Dataset items »
- - - - -
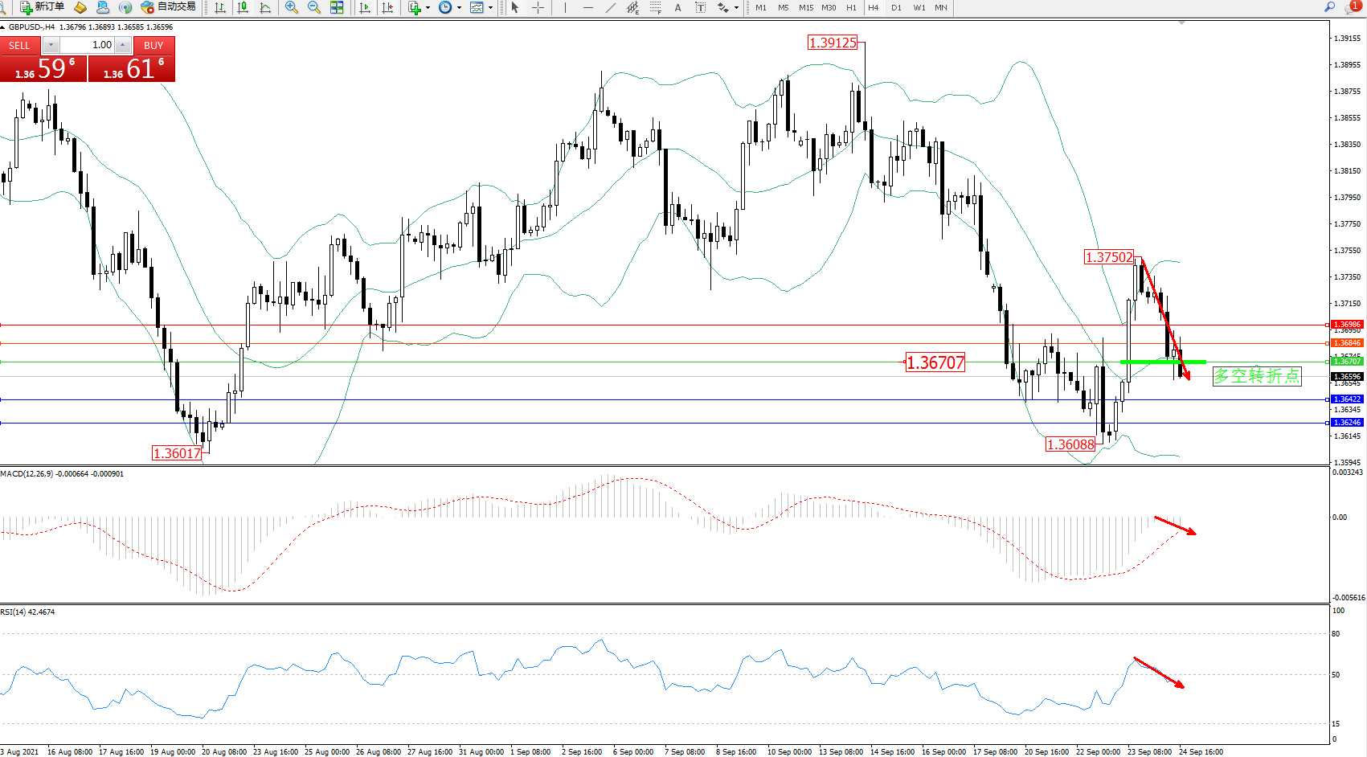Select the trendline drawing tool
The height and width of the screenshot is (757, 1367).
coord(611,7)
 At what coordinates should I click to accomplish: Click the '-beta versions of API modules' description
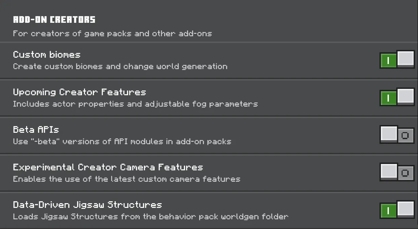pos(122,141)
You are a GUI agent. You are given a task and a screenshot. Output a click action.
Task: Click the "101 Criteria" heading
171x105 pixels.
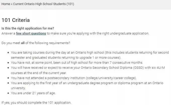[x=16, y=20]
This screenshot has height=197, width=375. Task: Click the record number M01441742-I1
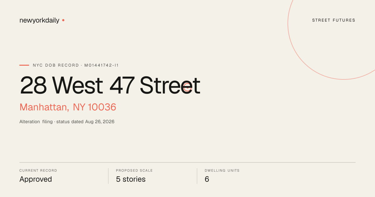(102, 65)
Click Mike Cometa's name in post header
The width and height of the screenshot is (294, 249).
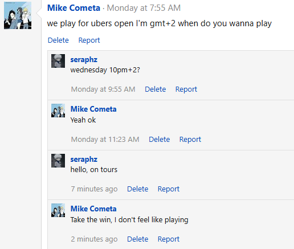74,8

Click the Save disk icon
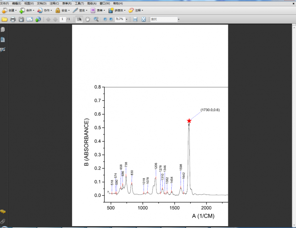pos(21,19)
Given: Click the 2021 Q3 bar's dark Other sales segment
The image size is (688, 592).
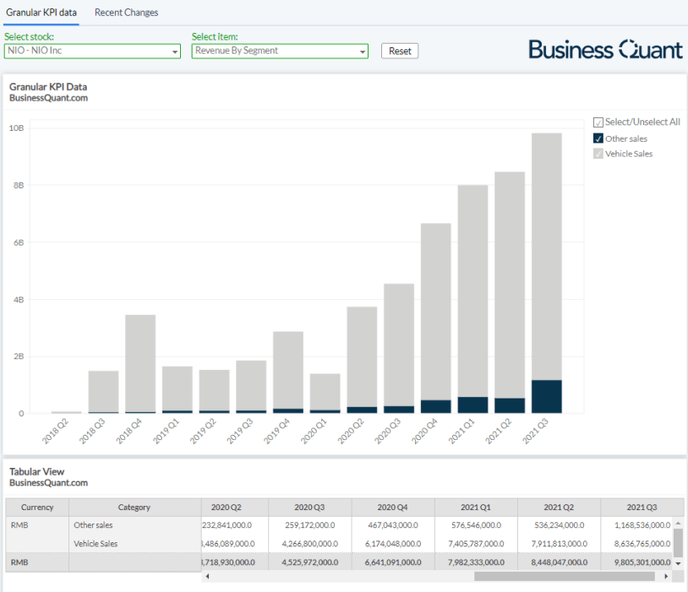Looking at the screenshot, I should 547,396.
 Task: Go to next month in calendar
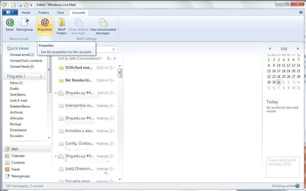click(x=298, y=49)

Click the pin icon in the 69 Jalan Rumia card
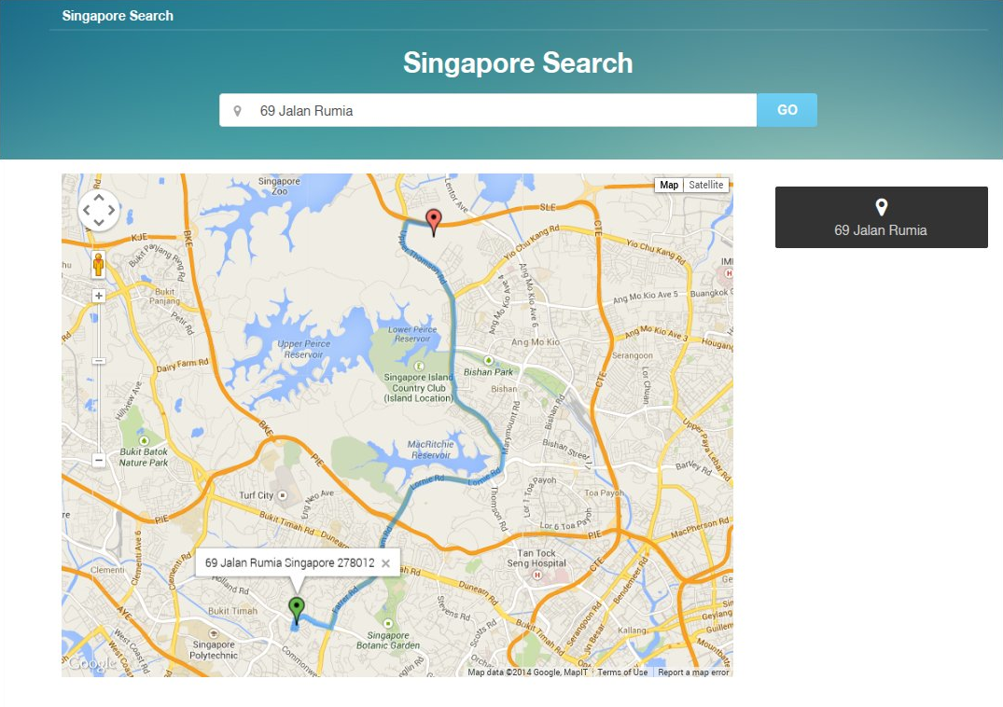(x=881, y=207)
- - - - -
STATED GOAL »
Show each line from the items above that contains the word "height".

TASK RESPONSE »
The height and width of the screenshot is (757, 1367).
This screenshot has height=197, width=375. Task: Click the record number M01441742-I1
The width and height of the screenshot is (294, 249).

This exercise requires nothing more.